While there's always changes that could make any large agency more efficient Congress is currently the biggest driver of the backlog. People like Sam Johnson and Jackie Walorski know that their own efforts to under-fund agency operations are the main cause of the problem but hypocritically blame others. Nothing significant will change until they and their ilk are voted out of power.

Anonymous said...

@5:22

It would only take a tiny slice of the jumbo multi-billion dollar pie the Congress just served up to rich folks and big businesses...If those that voted for the plan gave a damn about the poor and middle class, which of course they don't.

Anonymous said...

As a 30 year trial lawyer let me make a suggestion. Similar to work comp and other types of law and particularly the appellate court systems, make us lawyers do the work for you. We can use our staff to order all the records but extend your Agency's regulatory rules/regs to allow us to get the records for the same $15, or even free. Have us put the records in chronological order and abstract them like appellate work. Have us do the indexing. Work with us on scheduling, not against us. I like to stack 6x hearings a day and it is in my best interest to have those hearings run smooth and be prepared. Raise the fee cap to an even $10K or no cap at all and straight 25%. Then make us earn it. Then outsource the work to our staff. You already did that at the agency level with the appeals and applications. Do it for hearings preparation.

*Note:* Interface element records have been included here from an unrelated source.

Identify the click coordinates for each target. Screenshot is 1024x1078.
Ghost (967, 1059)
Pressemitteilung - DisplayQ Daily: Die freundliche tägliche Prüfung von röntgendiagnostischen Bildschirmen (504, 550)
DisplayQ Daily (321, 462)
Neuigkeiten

Get the riff-raff and the non-attorney reps out of the process. For good. Make it harder, much harder, for the internet law firms and easier for the local professionals that take pride in preparation and who diligently/realistically screen for the best cases. We are your best asset at filing motions to withdraw RFH on bad cases. Put the claimant's attorneys to working with the agency. We are not the enemy. Many of us excel in computer systems, streamlining, and have staff trained to keep the clients happy and not complaining. I'm just venting but there is soooooo much we could do if we worked together.